◆ WHAT THIS TASK INVOLVES: Rewrite the data below, putting "Where do I click to" wherever "Where should I click to" appears and keeping everything else the same.

[Click-target data]
========================================

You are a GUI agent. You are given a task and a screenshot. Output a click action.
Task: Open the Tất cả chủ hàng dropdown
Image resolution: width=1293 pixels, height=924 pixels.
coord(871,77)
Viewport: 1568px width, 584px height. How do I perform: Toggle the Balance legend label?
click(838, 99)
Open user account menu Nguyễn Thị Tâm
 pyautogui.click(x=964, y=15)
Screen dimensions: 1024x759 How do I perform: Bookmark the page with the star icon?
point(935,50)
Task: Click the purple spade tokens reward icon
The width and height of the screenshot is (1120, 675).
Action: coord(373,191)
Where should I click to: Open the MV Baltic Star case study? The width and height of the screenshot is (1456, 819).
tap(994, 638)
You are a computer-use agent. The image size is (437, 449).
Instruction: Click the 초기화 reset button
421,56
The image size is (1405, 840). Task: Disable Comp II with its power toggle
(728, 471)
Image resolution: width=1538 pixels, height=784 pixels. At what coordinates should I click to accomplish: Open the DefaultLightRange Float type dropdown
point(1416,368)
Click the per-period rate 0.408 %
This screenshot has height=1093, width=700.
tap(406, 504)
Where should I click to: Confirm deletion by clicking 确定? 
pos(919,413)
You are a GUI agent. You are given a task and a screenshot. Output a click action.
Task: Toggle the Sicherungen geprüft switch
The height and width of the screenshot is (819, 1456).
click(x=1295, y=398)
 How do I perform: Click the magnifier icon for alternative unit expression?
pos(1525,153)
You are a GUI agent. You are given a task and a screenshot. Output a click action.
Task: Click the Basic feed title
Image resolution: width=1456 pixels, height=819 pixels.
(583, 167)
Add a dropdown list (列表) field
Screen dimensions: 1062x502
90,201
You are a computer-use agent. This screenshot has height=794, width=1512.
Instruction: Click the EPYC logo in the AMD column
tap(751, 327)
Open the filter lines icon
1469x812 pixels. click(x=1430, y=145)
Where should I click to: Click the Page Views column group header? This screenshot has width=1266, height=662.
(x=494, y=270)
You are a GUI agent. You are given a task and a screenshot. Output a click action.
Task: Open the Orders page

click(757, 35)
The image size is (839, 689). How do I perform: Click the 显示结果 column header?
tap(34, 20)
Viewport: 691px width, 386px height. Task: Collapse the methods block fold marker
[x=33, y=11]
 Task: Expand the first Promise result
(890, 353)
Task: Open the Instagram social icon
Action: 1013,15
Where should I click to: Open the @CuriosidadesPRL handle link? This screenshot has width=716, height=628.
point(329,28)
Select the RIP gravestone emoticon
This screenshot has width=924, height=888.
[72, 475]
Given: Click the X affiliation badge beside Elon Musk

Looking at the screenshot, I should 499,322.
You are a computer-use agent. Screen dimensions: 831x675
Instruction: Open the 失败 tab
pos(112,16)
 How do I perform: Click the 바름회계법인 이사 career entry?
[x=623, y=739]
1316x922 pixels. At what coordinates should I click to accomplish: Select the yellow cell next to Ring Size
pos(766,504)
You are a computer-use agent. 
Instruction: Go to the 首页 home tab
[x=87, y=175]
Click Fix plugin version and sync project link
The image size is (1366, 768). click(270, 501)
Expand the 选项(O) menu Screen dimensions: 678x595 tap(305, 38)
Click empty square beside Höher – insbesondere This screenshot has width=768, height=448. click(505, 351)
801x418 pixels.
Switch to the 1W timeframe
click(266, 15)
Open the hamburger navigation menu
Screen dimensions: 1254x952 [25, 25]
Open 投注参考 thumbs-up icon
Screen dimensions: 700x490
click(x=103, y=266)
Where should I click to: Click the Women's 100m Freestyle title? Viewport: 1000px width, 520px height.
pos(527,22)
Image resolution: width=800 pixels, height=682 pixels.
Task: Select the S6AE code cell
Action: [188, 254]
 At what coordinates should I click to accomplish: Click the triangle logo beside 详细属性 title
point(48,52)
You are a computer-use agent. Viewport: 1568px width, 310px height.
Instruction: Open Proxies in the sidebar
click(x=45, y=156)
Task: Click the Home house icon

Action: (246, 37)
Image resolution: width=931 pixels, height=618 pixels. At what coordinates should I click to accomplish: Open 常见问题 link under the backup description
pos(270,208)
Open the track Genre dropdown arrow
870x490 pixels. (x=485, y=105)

========================================

◆ ANSWER FOR THIS EXERCISE:
You are a GUI agent. You are given a task and a screenshot. Output a click action.
Task: Open the Tất cả chủ hàng dropdown
Image resolution: width=1293 pixels, height=924 pixels.
coord(871,77)
Viewport: 1568px width, 584px height. How do I perform: Toggle the Balance legend label?
click(838, 99)
Open user account menu Nguyễn Thị Tâm
 pyautogui.click(x=964, y=15)
Screen dimensions: 1024x759 How do I perform: Bookmark the page with the star icon?
point(935,50)
Task: Click the purple spade tokens reward icon
The width and height of the screenshot is (1120, 675).
Action: coord(373,191)
Where do I click to: Open the MV Baltic Star case study? The width and height of the screenshot is (1456, 819).
tap(994, 638)
You are a computer-use agent. The image size is (437, 449).
Instruction: Click the 초기화 reset button
421,56
The image size is (1405, 840). Task: Disable Comp II with its power toggle
(728, 471)
Image resolution: width=1538 pixels, height=784 pixels. At what coordinates should I click to accomplish: Open the DefaultLightRange Float type dropdown
point(1416,368)
Click the per-period rate 0.408 %
This screenshot has height=1093, width=700.
tap(406, 504)
Where do I click to: Confirm deletion by clicking 确定? 
pos(919,413)
You are a GUI agent. You are given a task and a screenshot. Output a click action.
Task: Toggle the Sicherungen geprüft switch
The height and width of the screenshot is (819, 1456).
click(x=1295, y=398)
 How do I perform: Click the magnifier icon for alternative unit expression?
pos(1525,153)
You are a GUI agent. You are given a task and a screenshot. Output a click action.
Task: Click the Basic feed title
Image resolution: width=1456 pixels, height=819 pixels.
(583, 167)
Add a dropdown list (列表) field
Screen dimensions: 1062x502
90,201
You are a computer-use agent. This screenshot has height=794, width=1512.
Instruction: Click the EPYC logo in the AMD column
tap(751, 327)
Open the filter lines icon
1469x812 pixels. click(x=1430, y=145)
Where do I click to: Click the Page Views column group header? This screenshot has width=1266, height=662.
(x=494, y=270)
You are a GUI agent. You are given a task and a screenshot. Output a click action.
Task: Open the Orders page

click(757, 35)
The image size is (839, 689). How do I perform: Click the 显示结果 column header?
tap(34, 20)
Viewport: 691px width, 386px height. Task: Collapse the methods block fold marker
[x=33, y=11]
 Task: Expand the first Promise result
(890, 353)
Task: Open the Instagram social icon
Action: 1013,15
Where do I click to: Open the @CuriosidadesPRL handle link? This screenshot has width=716, height=628.
point(329,28)
Select the RIP gravestone emoticon
This screenshot has width=924, height=888.
[72, 475]
Given: Click the X affiliation badge beside Elon Musk

Looking at the screenshot, I should 499,322.
You are a computer-use agent. Screen dimensions: 831x675
Instruction: Open the 失败 tab
pos(112,16)
 How do I perform: Click the 바름회계법인 이사 career entry?
[x=623, y=739]
1316x922 pixels. At what coordinates should I click to accomplish: Select the yellow cell next to Ring Size
pos(766,504)
You are a computer-use agent. 
Instruction: Go to the 首页 home tab
[x=87, y=175]
Click Fix plugin version and sync project link
The image size is (1366, 768). click(270, 501)
Expand the 选项(O) menu Screen dimensions: 678x595 tap(305, 38)
Click empty square beside Höher – insbesondere This screenshot has width=768, height=448. click(505, 351)
801x418 pixels.
Switch to the 1W timeframe
click(266, 15)
Open the hamburger navigation menu
Screen dimensions: 1254x952 [25, 25]
Open 投注参考 thumbs-up icon
Screen dimensions: 700x490
click(x=103, y=266)
Where do I click to: Click the Women's 100m Freestyle title? Viewport: 1000px width, 520px height.
pos(527,22)
Image resolution: width=800 pixels, height=682 pixels.
Task: Select the S6AE code cell
Action: [188, 254]
 At what coordinates should I click to accomplish: Click the triangle logo beside 详细属性 title
point(48,52)
You are a computer-use agent. Viewport: 1568px width, 310px height.
Instruction: Open Proxies in the sidebar
click(x=45, y=156)
Task: Click the Home house icon

Action: (246, 37)
Image resolution: width=931 pixels, height=618 pixels. At what coordinates should I click to accomplish: Open 常见问题 link under the backup description
pos(270,208)
Open the track Genre dropdown arrow
870x490 pixels. (x=485, y=105)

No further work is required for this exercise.